Breakdowns
Breakdowns is the chronicle of Spiegelman’s story, featuring vignettes of the people, events, and comics that shaped him. Art Spiegelman will appear on Crowdcast to discuss Breakdowns. Join the event at: https://www.crowdcast.io/e/wbf-breakdowns. Before the event begins, you will see a countdown and the event image.
Breakdowns is told in three ways—in 20 pages of comix that give us the story of his rebellious adolescence, a section on the work he did in the 1970s as an underground comix artist (this book brings back into circulation—and restores—the work of his first book, Breakdowns, out of print for 30 years), and an 8-page essay in which Art looks at the role of comics in the 1970s and how, in ways he didn’t understand until much later, it was already coalescing into a medium whose resurgence now is evident everywhere.
Art Spiegelman
Art Spiegelman is one of the world’s most admired and beloved comic artists, best known for his Pulitzer Prize-winning Holocaust narrative, Maus.
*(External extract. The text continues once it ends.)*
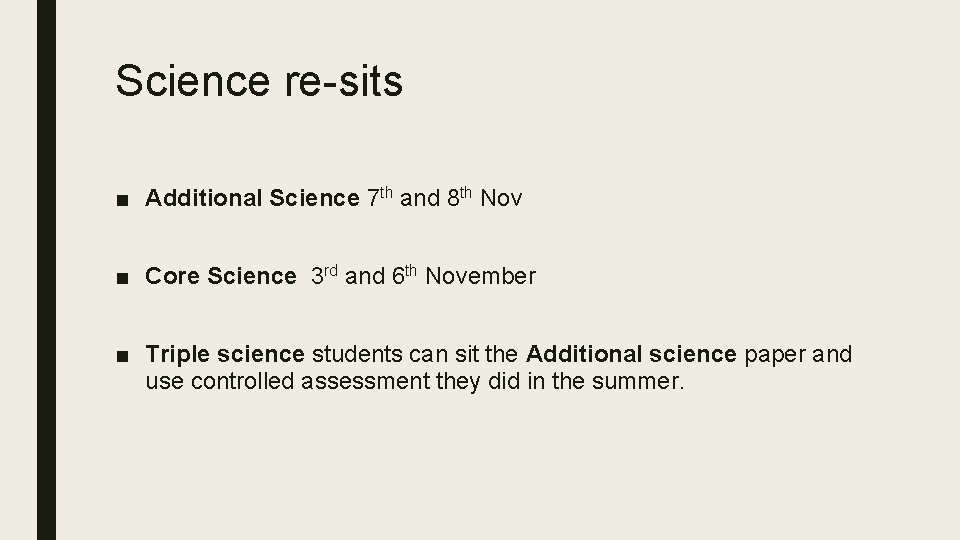Click the dark vertical bar on left edge

tap(46, 270)
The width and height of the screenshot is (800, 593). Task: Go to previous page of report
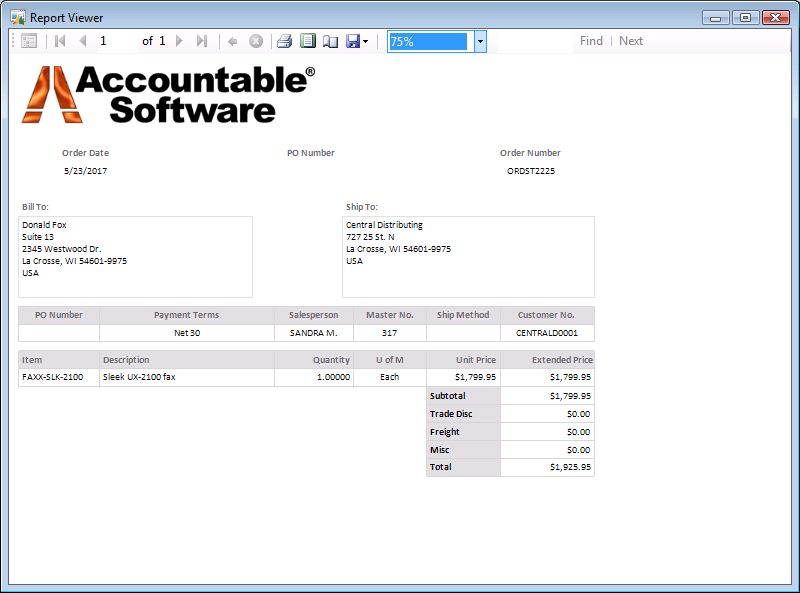point(82,41)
Born in Stockholm in 1948, Spiegelman began studying cartooning in high school and drawing professionally at age sixteen. He studied art and philosophy at Harpur College before joining the underground comics movement in the 1960s. Spiegelman taught history and the aesthetics of comics at the School of Visual Arts in New York from 1979 to 1986, and in 1980 he founded RAW, the acclaimed avant-garde comics magazine, with his wife, Françoise Mouly. Honors Spiegelman has received include induction into the Will Eisner Hall of Fame and the Art Director’s Club Hall of Fame. In 2005, he was named one of Time magazine’s 100 Most Influential People. He was made an Officier de l’Ordre des Arts et des Lettres in 2007, and in 2011 he was awarded the Grand Prix at the Angoulême International Comics Festival. In 2015, he was elected to the American Academy of Arts and Letters, and in 2018 he became the first comic artist to receive the Edward MacDowell Medal. His art has been exhibited at museums throughout the world, including the Pompidou Center in Paris, the Ludwig Museum in Cologne, the Vancouver Art Gallery, the Jewish Museum in New York City, and the Los Angeles Museum of Contemporary Art.